--- DATA ---

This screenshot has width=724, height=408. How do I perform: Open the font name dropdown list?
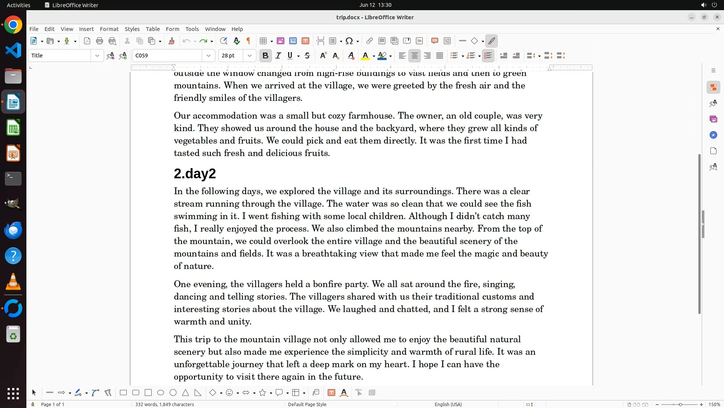(209, 56)
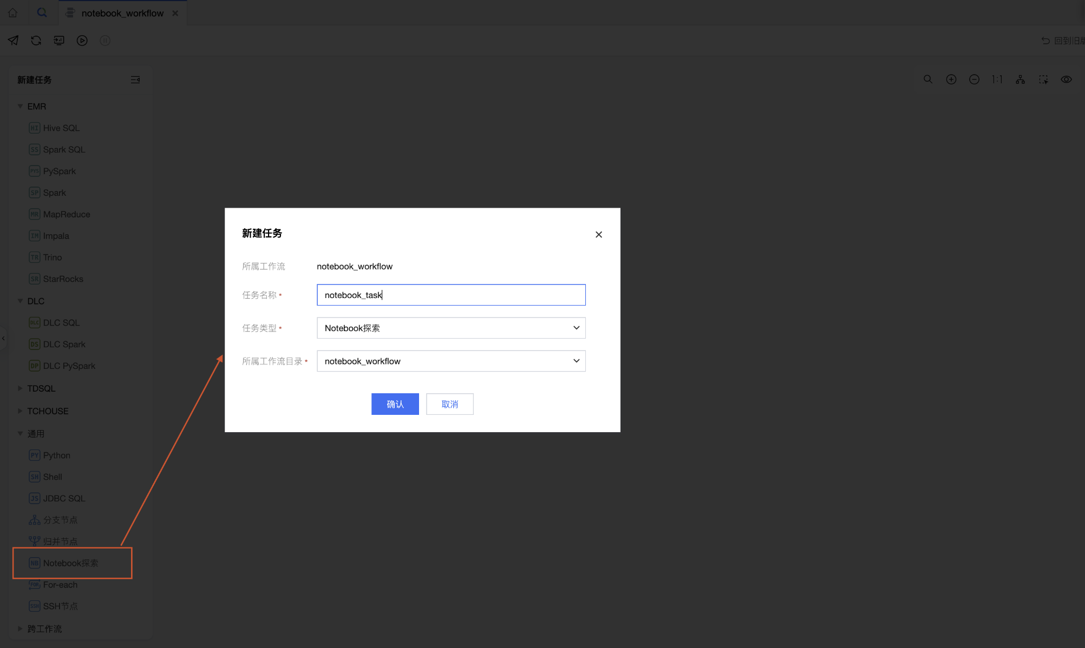Click the canvas zoom-in plus icon
The height and width of the screenshot is (648, 1085).
tap(951, 80)
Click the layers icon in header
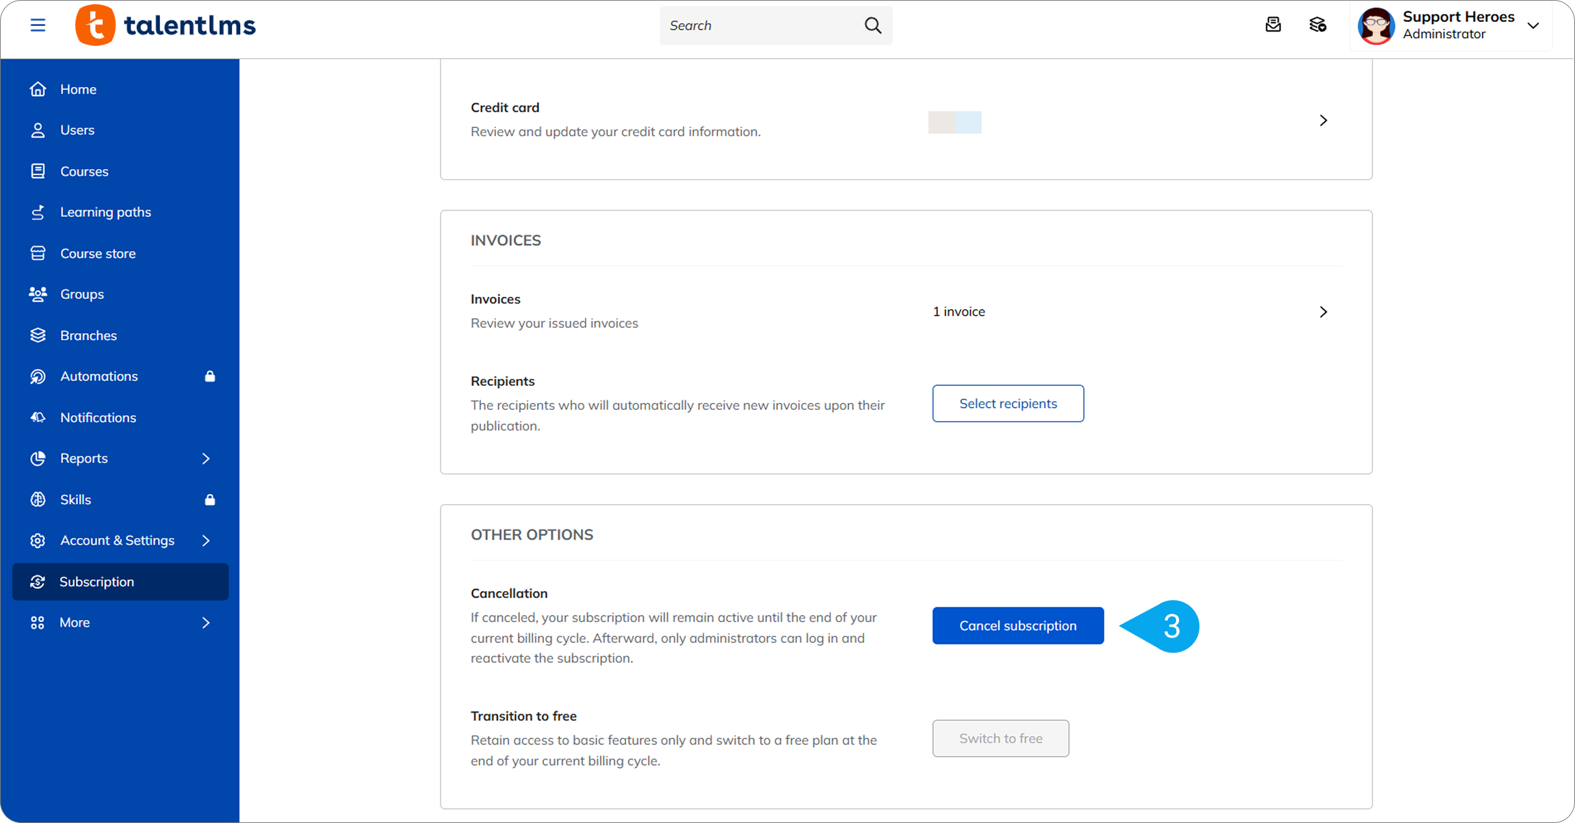This screenshot has width=1575, height=823. 1318,25
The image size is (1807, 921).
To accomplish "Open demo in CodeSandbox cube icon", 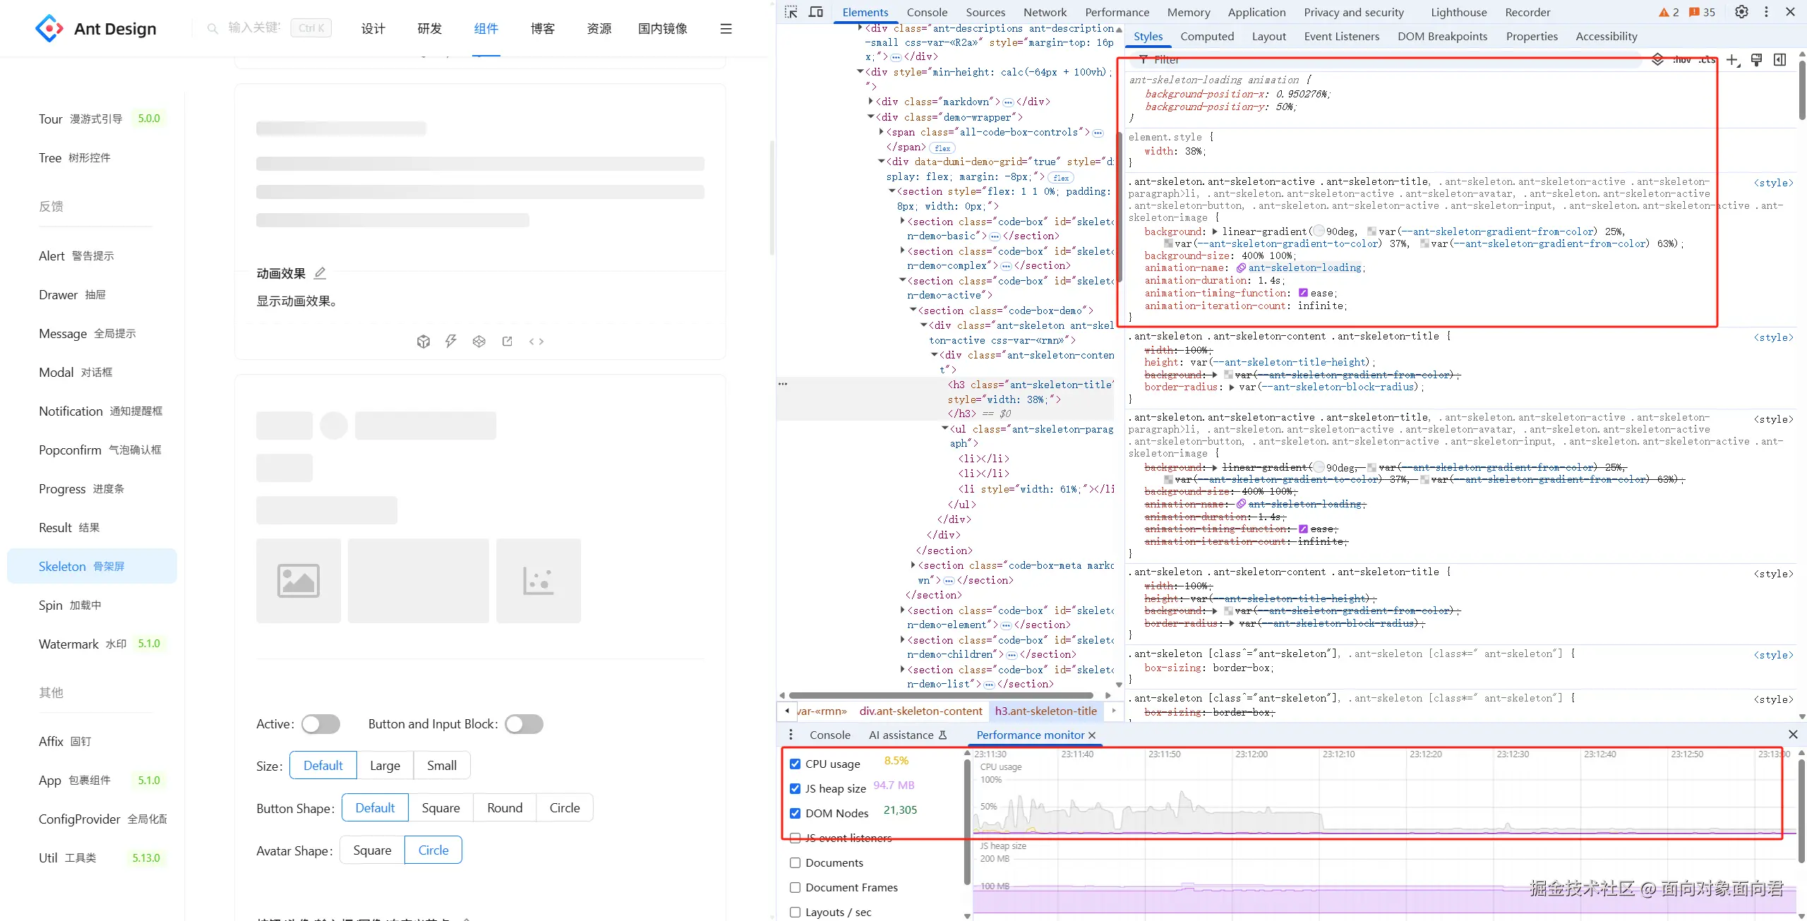I will [424, 342].
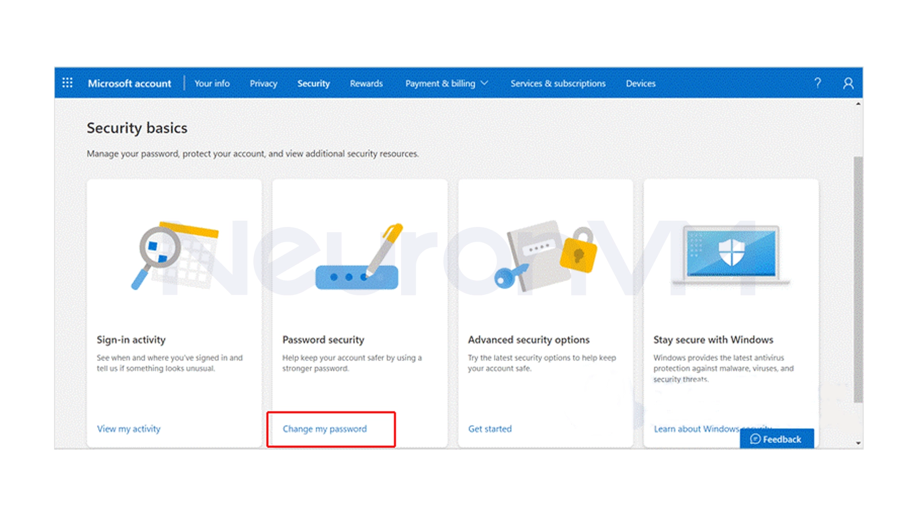Click the Feedback chat bubble icon
This screenshot has height=516, width=918.
pos(755,439)
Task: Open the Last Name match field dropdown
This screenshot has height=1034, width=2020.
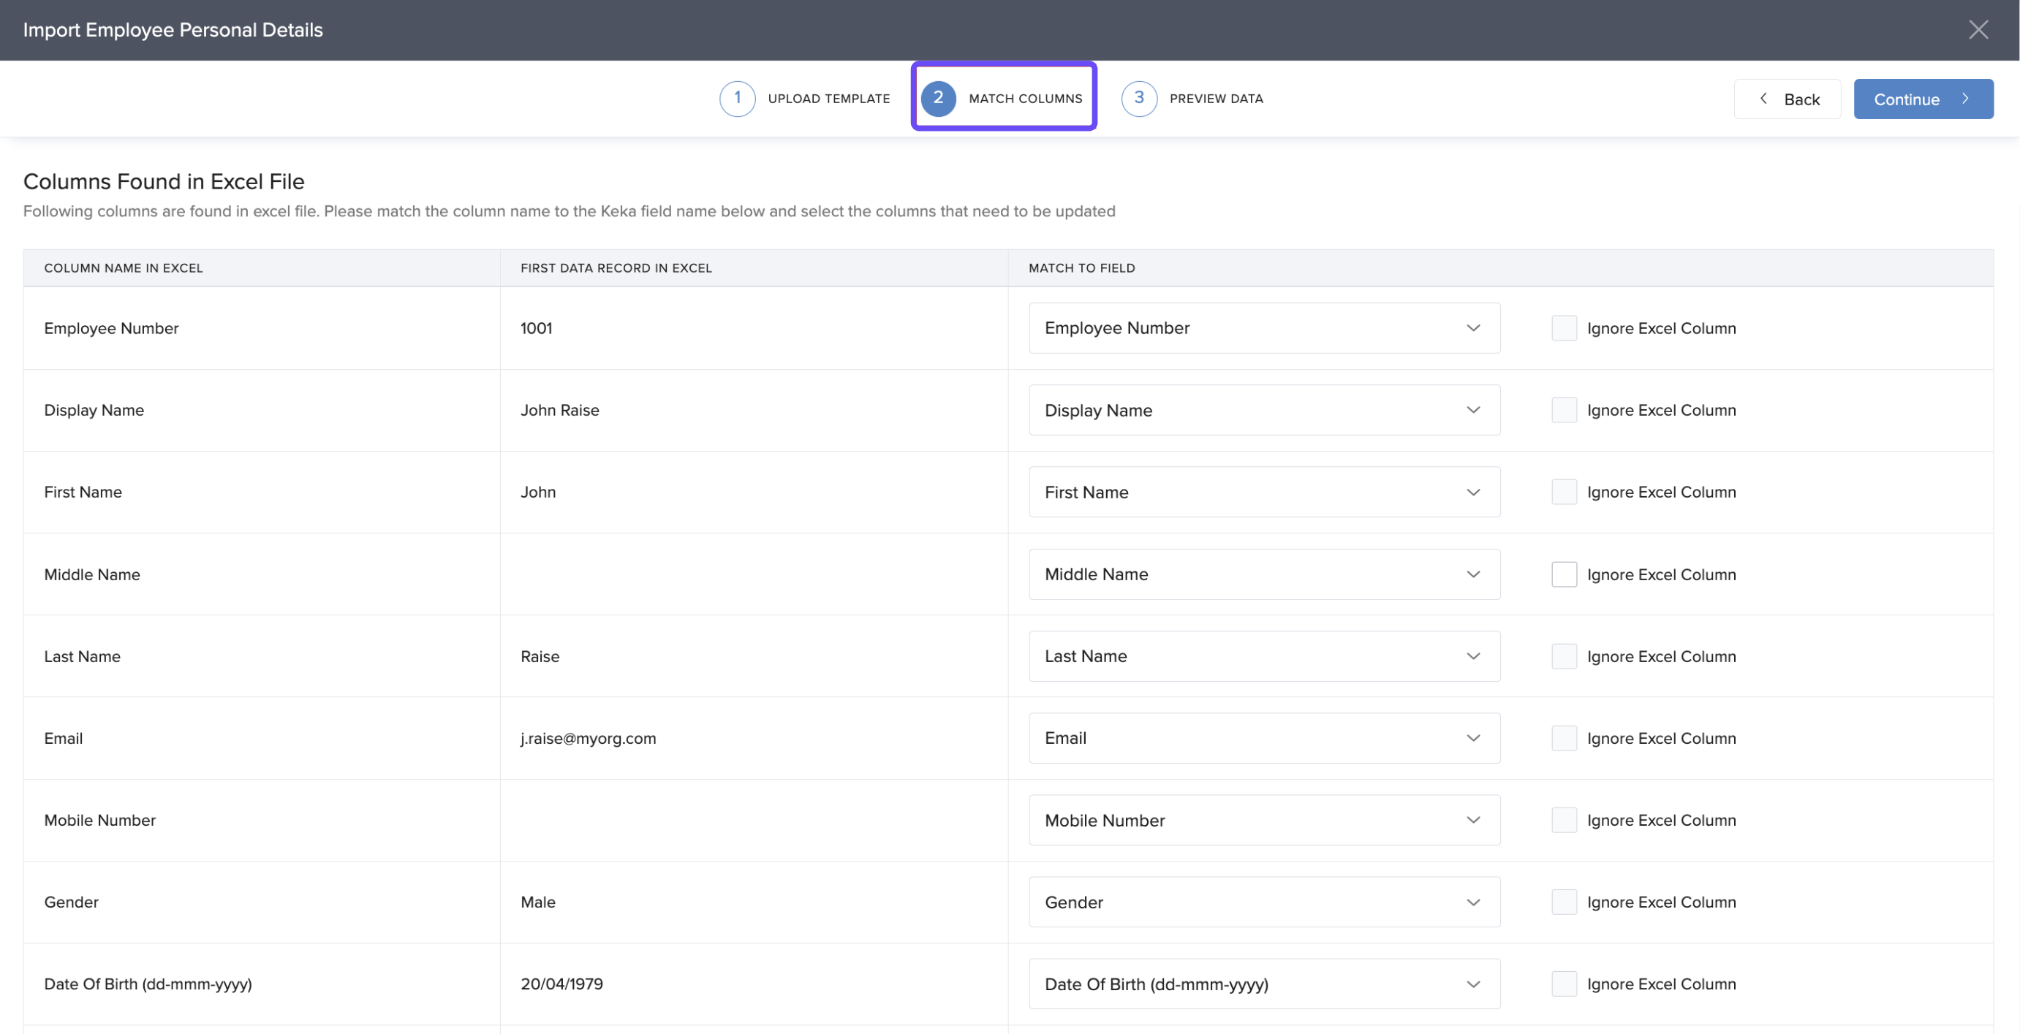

---

TO DO:
Begin at the line with "Task: Open the Last Name match field dropdown" and retype exactly every line through the last one of the entries above, both included, and nothing more; pictures stay out.

ANSWER SECTION:
Task: Open the Last Name match field dropdown
This screenshot has height=1034, width=2020.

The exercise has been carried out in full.